Given the good deal of grain farming in the country and the fact that the restaurant makes all its breads (save for the pitas) from scratch, you could start with one of three tasty and dough-y creations. Toshpolatov essentially fills each of them with the same ingredients — a tantalizing mixture of ground beef, onions, herbs, and cumin — but what makes each different is the matter in which it is prepared.
On my visits, the restaurant did not have blinchiks — a Russian fried-dough staple — on hand. But there was samsa, four stuffed, plump triangles of golden baked dough topped with toasted cumin seeds. Nearly meals in themselves, they are the equivalent of a savory pastry. As equally stellar as palov is the popular Uzbek dish manti. These soft, filled dumplings — each the size of a coin purse, sprinkled with dill, and featuring a hole in the top so steam can pass through — are wonderfully rich and filling. No wonder many of the country's regions serve manti at the end of a meal, as if it were a well-earned treat.
Filled dumplings get smaller, though no less enjoyable to eat, in chuchvara, Uzbekistan's version of the pierogi and the most widespread dish in the country. Traditionally served alone, Golden Valley's version packs nearly a dozen of the housemade beef-stuffed dough packets into a hearty soup brimming with lamb and vegetables. Think you can make it through a typical minus-nine-degree Uzbekistan winter? You will after this eating dish.

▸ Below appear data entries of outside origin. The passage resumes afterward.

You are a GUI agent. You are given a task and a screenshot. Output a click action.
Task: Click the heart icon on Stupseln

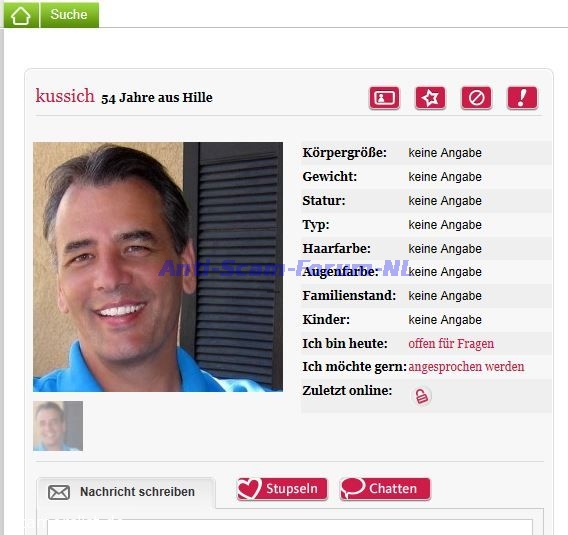pos(249,488)
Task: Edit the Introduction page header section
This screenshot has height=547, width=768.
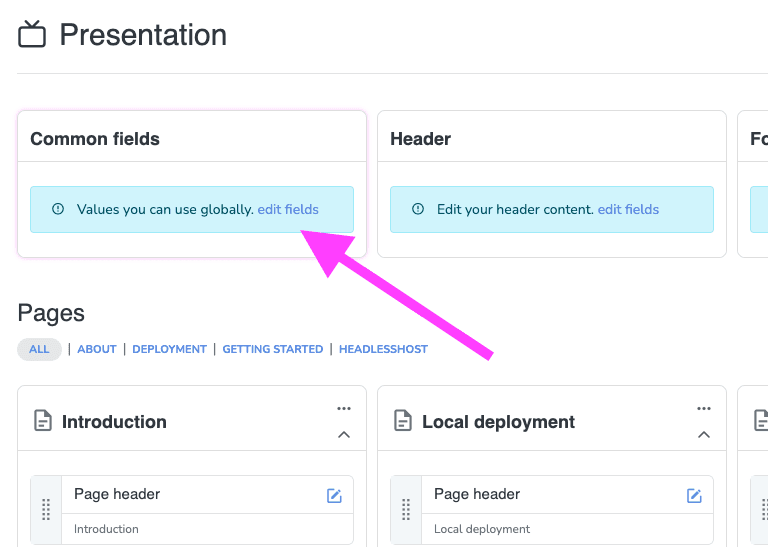Action: [334, 496]
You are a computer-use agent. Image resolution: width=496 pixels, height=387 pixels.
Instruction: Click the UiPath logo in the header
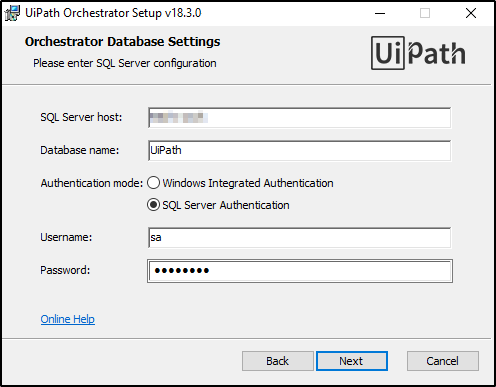418,53
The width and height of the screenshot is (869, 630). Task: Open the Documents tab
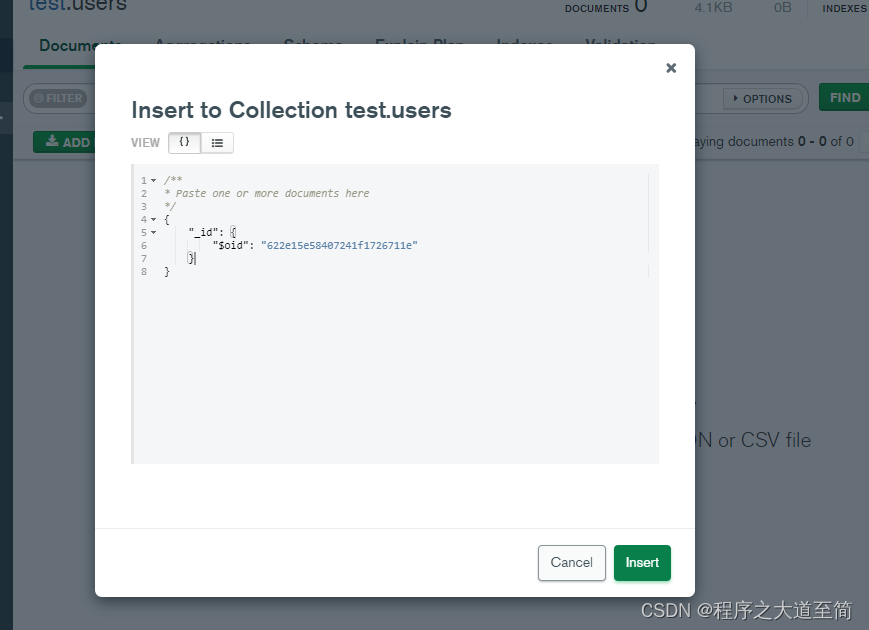coord(80,46)
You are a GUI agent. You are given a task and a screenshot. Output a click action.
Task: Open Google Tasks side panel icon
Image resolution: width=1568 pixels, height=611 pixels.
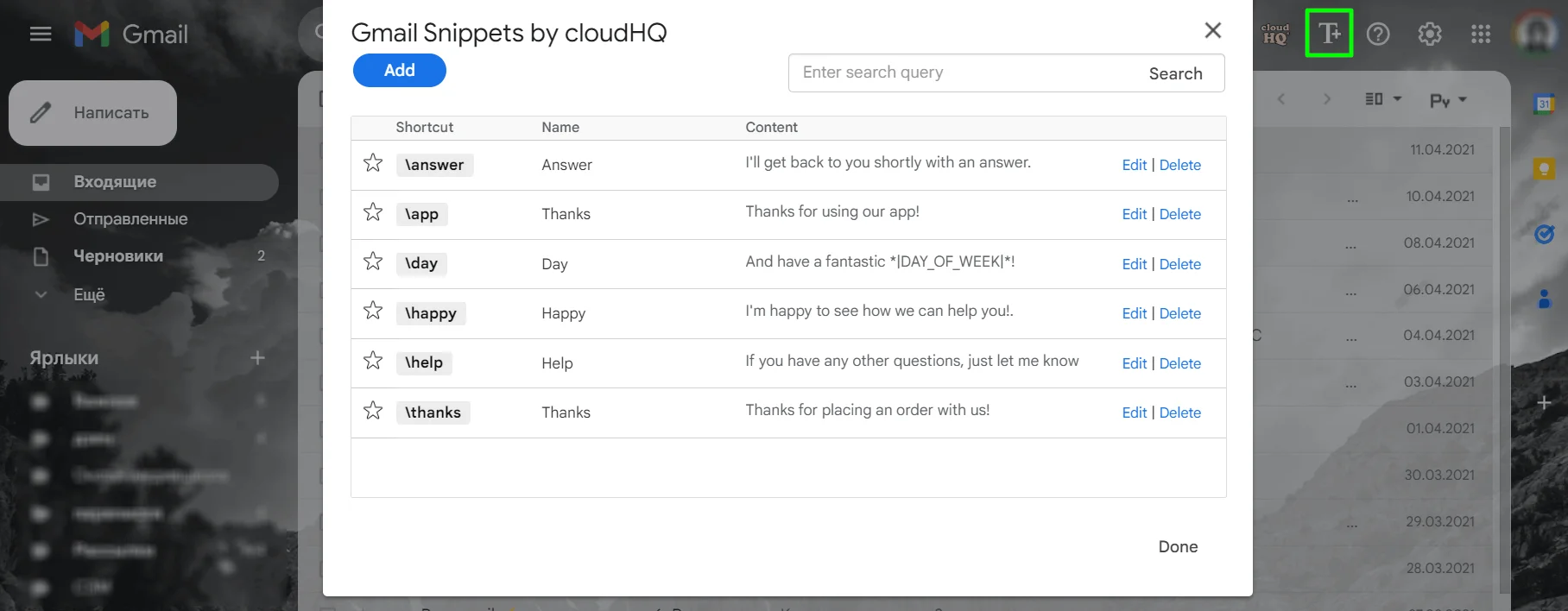[x=1544, y=234]
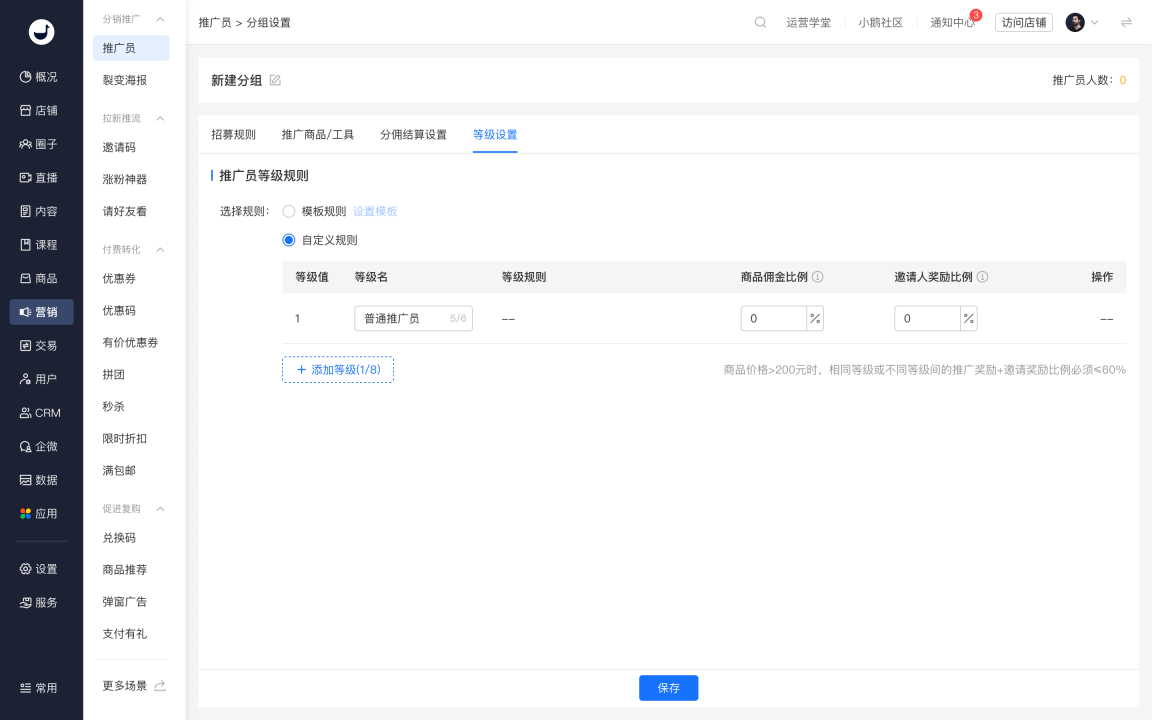Collapse the 分销推广 section
Screen dimensions: 1152x720
tap(160, 19)
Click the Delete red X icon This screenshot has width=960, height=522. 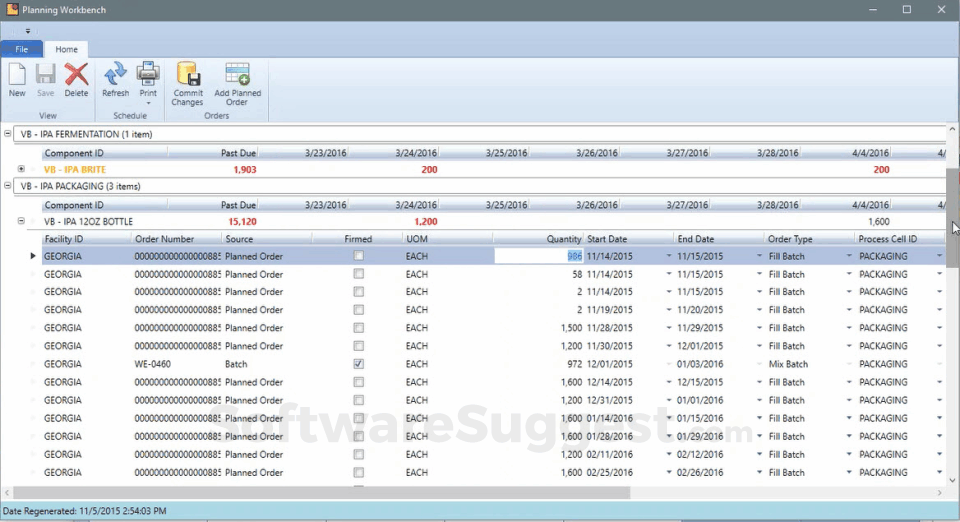[x=76, y=77]
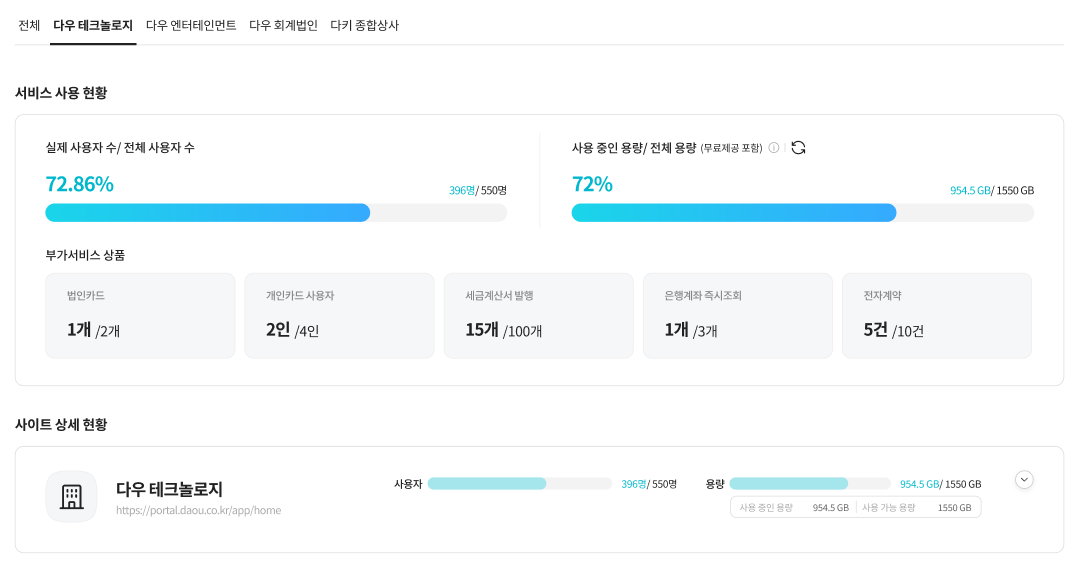The height and width of the screenshot is (566, 1083).
Task: Select the 다우 테크놀로지 tab
Action: (93, 25)
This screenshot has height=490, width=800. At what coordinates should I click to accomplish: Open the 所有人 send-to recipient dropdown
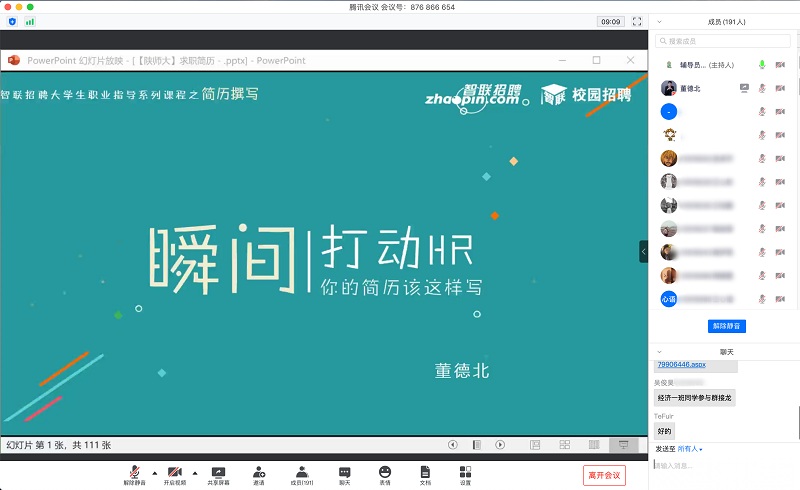point(692,449)
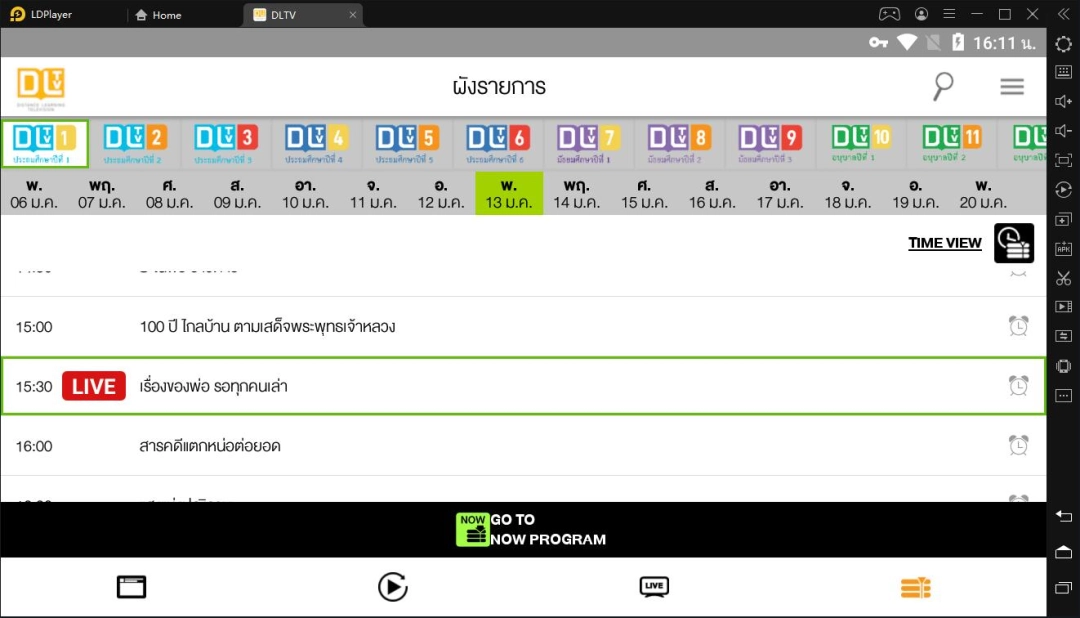This screenshot has width=1080, height=618.
Task: Toggle fullscreen using the sidebar icon
Action: (1063, 157)
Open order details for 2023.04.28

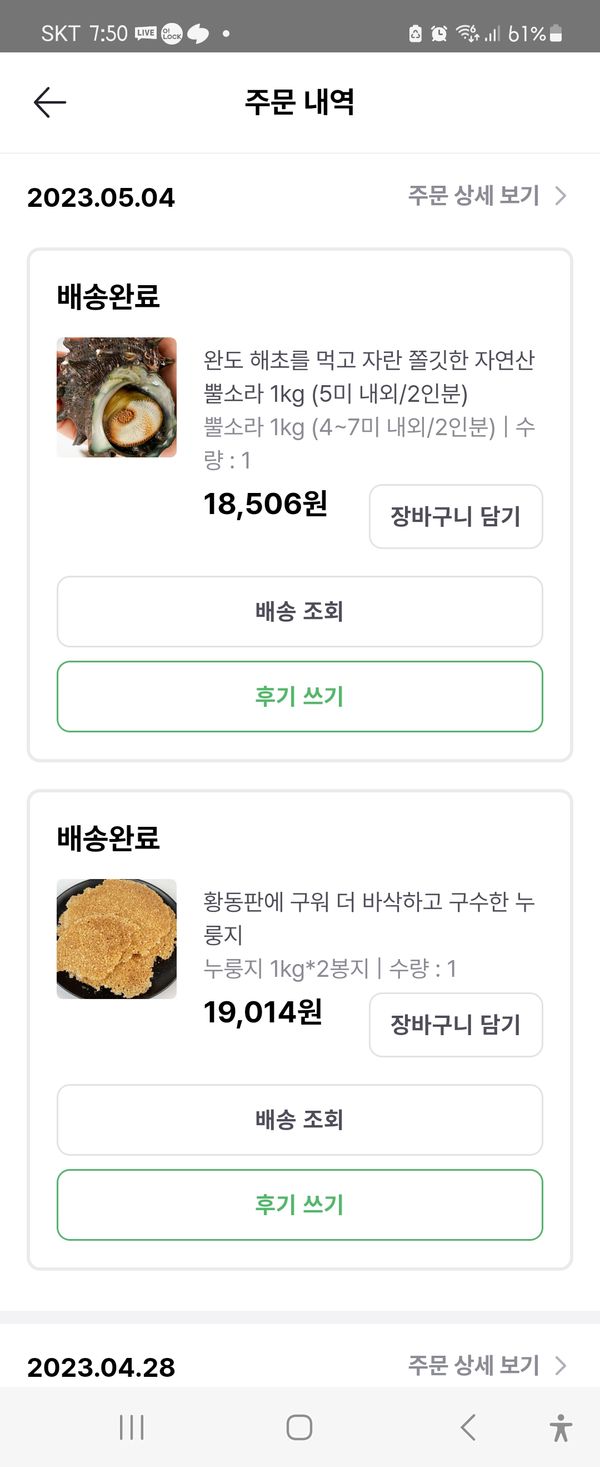474,1365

Other soups, like most Uzbek foods, are lightly seasoned and have a gentle taste and aroma while retaining their hearty foundations. A large, fatty piece of bone-on lamb is the chief resident in shurva, a simple soup with a delicate, meaty broth, carrots, onions, and turnips. And for noodle lovers, there is lagman, a tangle of fat and heavy housemade egg noodles that sit with pieces of lamb in a broth made vibrant by a variety of vegetables and a sprinkling of dill. The soups are best enjoyed with an order of traditional Uzbek bread. Baked in-house, the thick, circular loaf (the size of a dinner plate with a depression at the center) arrives cut into soft, pillowy chunks, perfect for sopping.
Taking a break from the Uzbeks' meaty and doughy dishes is the cool and fresh Uzbek salad. Chef Toshpolatov adds cucumber and dill to this variation of pomidor va piyozlik salat (tomato and onion salad). Although there already are a lot of sliced tomatoes in the dish, Samidinov tells me his family would add even more, enough so that the juice at the bottom could be eaten with a spoon.
When it comes to kebabs, there are several to choose from. The skewered meats are well prepared but lack the seasoning that would elevate them from good to great. The lamb — available in chunks, ground, or as several small chops — is the most flavorful and tender. It fares better than unremarkable beef, chicken, and fish, which on my visit arrived as salmon instead of the mahi-mahi stated on the menu.